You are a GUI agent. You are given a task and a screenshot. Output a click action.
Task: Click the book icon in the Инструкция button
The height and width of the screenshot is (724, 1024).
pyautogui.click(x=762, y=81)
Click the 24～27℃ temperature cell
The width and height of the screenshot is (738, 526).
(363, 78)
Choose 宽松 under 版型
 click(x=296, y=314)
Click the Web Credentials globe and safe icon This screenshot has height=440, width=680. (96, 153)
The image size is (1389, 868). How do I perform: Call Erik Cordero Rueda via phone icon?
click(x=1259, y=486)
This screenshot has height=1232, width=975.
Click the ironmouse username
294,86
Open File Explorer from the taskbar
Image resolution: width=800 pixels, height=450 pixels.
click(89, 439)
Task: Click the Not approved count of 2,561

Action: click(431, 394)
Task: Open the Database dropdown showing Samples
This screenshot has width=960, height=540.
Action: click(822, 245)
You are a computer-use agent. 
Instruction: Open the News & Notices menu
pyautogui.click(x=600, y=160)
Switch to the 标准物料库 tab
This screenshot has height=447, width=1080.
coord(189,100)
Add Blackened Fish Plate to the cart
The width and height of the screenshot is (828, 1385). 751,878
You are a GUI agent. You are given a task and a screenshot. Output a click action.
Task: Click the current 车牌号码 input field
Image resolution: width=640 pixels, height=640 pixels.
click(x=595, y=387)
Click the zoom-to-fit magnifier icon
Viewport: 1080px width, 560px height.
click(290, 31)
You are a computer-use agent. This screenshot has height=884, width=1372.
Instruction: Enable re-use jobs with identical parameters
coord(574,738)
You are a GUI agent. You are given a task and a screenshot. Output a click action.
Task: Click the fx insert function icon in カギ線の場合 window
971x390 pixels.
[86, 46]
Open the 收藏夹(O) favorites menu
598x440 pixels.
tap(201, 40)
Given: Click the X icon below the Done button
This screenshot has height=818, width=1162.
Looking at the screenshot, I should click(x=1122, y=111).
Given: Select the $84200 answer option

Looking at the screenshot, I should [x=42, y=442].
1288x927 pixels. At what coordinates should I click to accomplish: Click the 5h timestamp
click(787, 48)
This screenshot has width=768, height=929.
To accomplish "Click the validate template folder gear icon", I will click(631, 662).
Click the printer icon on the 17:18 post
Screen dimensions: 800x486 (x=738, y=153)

◆ ◆ ◆ ◆

Directions for this task — The records above should be duplicated in full, exactly as given.

Output for this task —
You are a GUI agent. You are given a task and a screenshot. Output a click action.
Task: Click the book icon in the Инструкция button
The height and width of the screenshot is (724, 1024).
pyautogui.click(x=762, y=81)
Click the 24～27℃ temperature cell
The width and height of the screenshot is (738, 526).
(363, 78)
Choose 宽松 under 版型
 click(x=296, y=314)
Click the Web Credentials globe and safe icon This screenshot has height=440, width=680. (96, 153)
The image size is (1389, 868). How do I perform: Call Erik Cordero Rueda via phone icon?
click(x=1259, y=486)
This screenshot has height=1232, width=975.
Click the ironmouse username
294,86
Open File Explorer from the taskbar
Image resolution: width=800 pixels, height=450 pixels.
click(89, 439)
Task: Click the Not approved count of 2,561

Action: click(431, 394)
Task: Open the Database dropdown showing Samples
This screenshot has width=960, height=540.
Action: click(822, 245)
You are a computer-use agent. 
Instruction: Open the News & Notices menu
pyautogui.click(x=600, y=160)
Switch to the 标准物料库 tab
This screenshot has height=447, width=1080.
coord(189,100)
Add Blackened Fish Plate to the cart
The width and height of the screenshot is (828, 1385). 751,878
You are a GUI agent. You are given a task and a screenshot. Output a click action.
Task: Click the current 车牌号码 input field
Image resolution: width=640 pixels, height=640 pixels.
click(x=595, y=387)
Click the zoom-to-fit magnifier icon
Viewport: 1080px width, 560px height.
click(290, 31)
You are a computer-use agent. This screenshot has height=884, width=1372.
Instruction: Enable re-use jobs with identical parameters
coord(574,738)
You are a GUI agent. You are given a task and a screenshot. Output a click action.
Task: Click the fx insert function icon in カギ線の場合 window
971x390 pixels.
[86, 46]
Open the 收藏夹(O) favorites menu
598x440 pixels.
tap(201, 40)
Given: Click the X icon below the Done button
This screenshot has height=818, width=1162.
Looking at the screenshot, I should click(x=1122, y=111).
Given: Select the $84200 answer option

Looking at the screenshot, I should [x=42, y=442].
1288x927 pixels. At what coordinates should I click to accomplish: Click the 5h timestamp
click(787, 48)
This screenshot has width=768, height=929.
To accomplish "Click the validate template folder gear icon", I will click(631, 662).
Click the printer icon on the 17:18 post
Screen dimensions: 800x486 (x=738, y=153)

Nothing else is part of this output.